Jonathan Hodgson’s career has often been associated with animated documentary, finding innovative and artful ways to illustrate the lives and perspective of others. This tendency might not be obvious at first glance in this early short made whilst studying at the Royal College of Art, but look again. This is not just any night club or a random cast of faces and bodies put together to fill the screen. These are animated sketchbooks documenting a succession of nights out in Liverpool, populated by a cast of usual suspects recognisable to those who were there with him. These real-life roots help capture the mood of those night’s out when a crowd can be a very lonely place to be.

Nightclub (1983)

Clothes (1988)

Another student short, but with a very different tone and technique. Back at Middlesex Poly in the late-1980s Osbert Parker must have developed mighty leg muscles climbing up and down a step-ladder-turned-rostrum whilst shooting this life-size stop-motion short. He manipulated a variety of vintage clothes and other props across a studio floor frame-by-frame and recorded the movements from height to bring them to life. The technique was an instant hit resulting in range of commissions for Osbert from some of the world’s biggest brands – check out this Coca-Cola ad [] to see how it developed.

Clothes (1988)

But the film that started his career was tucked away due to Osbert’s dissatisfaction with its picture quality. Though he had captured the images on 16mm the editing process had to be done via a transfer to analogue video (who remembers U-matic tape? Yuk!). The film was a festival hit but this was the late-80s when video projection was primitive so 16mm prints were made by filming the video off a television screen. Understandably the look of the film was compromised, but thankfully Osbert kept all the original film elements and loaned them to the BFI for rescanning at 2K. These new scans were matched to the video edit shot-for-shot and regraded to get closer to his original conception of the film. He even brought many of the clothes used on the shoot to the restoration facility at Dragon Digital outside Cardiff so they could be used as a colour reference.

The Kings of Siam (1992)

Seven years in the making and worth every minute. This gem from the mind of Ged Haney is a personal favourite in the programme, but one I am sure will embraced by many others – as a new acquaintance or an old friend. The kings of the title are a pair of conjoined twins, employed as a novelty act in a travelling carnival where the novelty has clearly worn off. Their divergent daydream fantasies are the only escape from the indifference of audiences and from their literal attachment to each other. Great character design, direction, animation and a barnstorming soundtrack by Ged himself make this film a highlight of any programme.

The Kings of Siam (1992)

An animated allegory warning against putting misjudged notions of nationalistic superiority over the bonds of common humanity, benefitting those who are most privileged at the expense of those who are least fortunate. Hmmmm… nope. Can’t think why this film came to mind when I was putting the programme together last summer.

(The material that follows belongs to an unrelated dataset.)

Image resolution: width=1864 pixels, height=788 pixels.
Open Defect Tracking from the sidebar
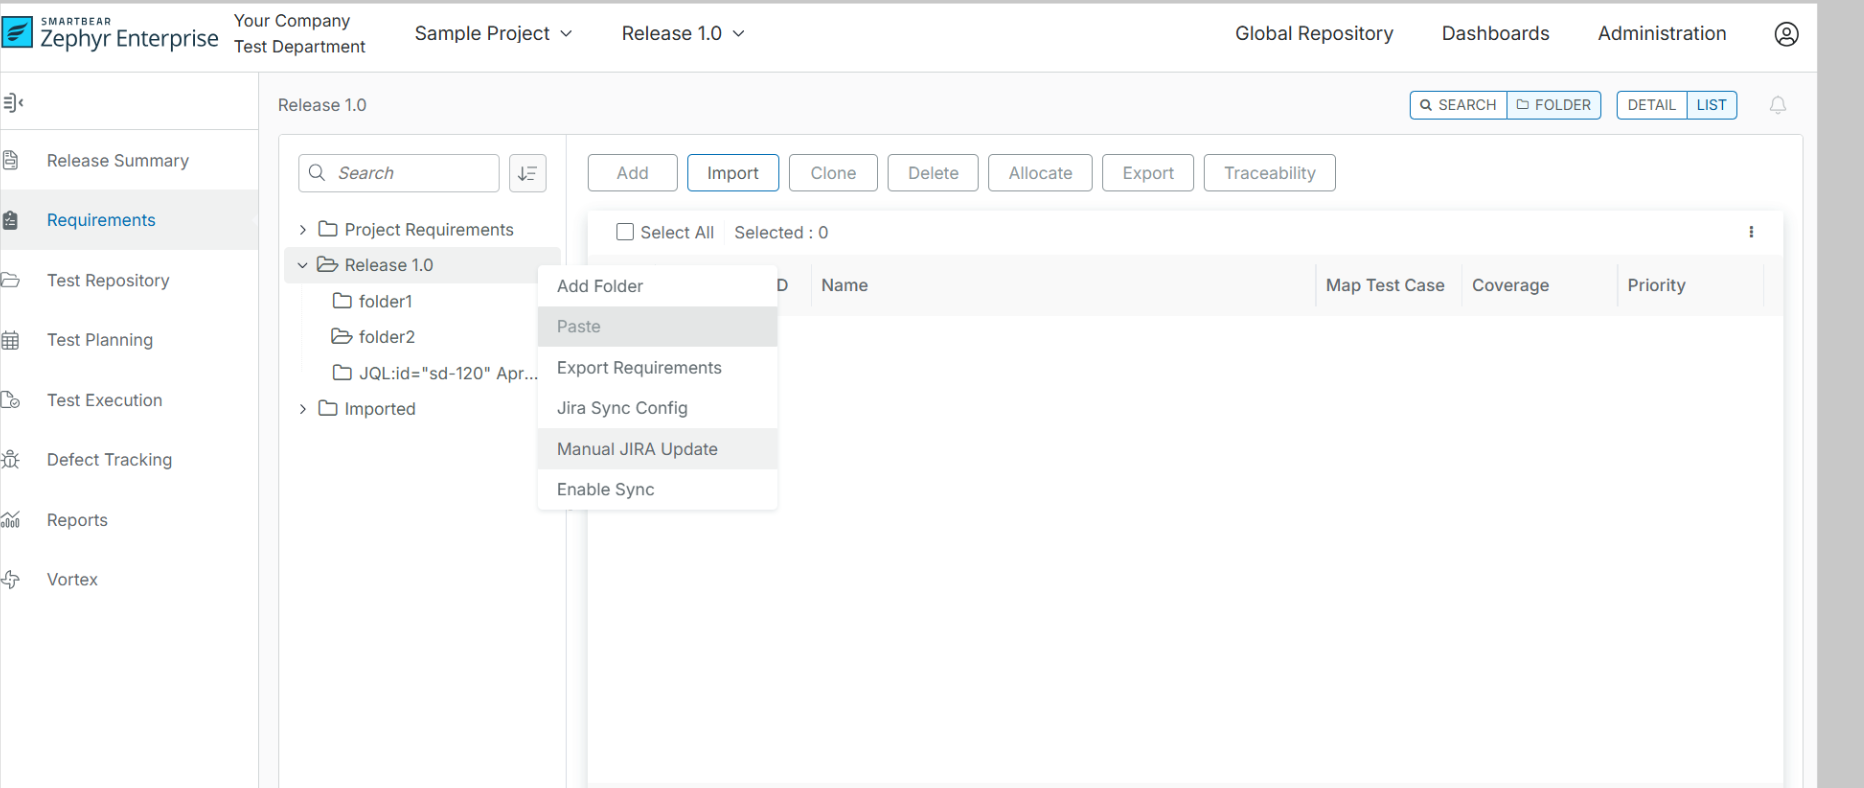pyautogui.click(x=109, y=460)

Nobody should need further convincing of Joanna Quinn’s brilliance, but whilst she will always be best known for her Beryl films, Britannia is perhaps her most powerful work to date. Taking its place in a long tradition of political cartooning dating from Gilray to Steve Bell, this fierce yet funny short chronicles the rise and fall of the British Empire through the image of a British bulldog.

Britannia (1993)

Some of the filmmakers will be at the screening and participate in a Q&A afterwards. 

“Jealous Dolls and Brutish Bulldogs” screening takes place at BFI Southbank on Saturday 7th October 2018 – 12:30pm. Tickets are on sale from the BFI website or can be purchased at the BFI Southbank box office.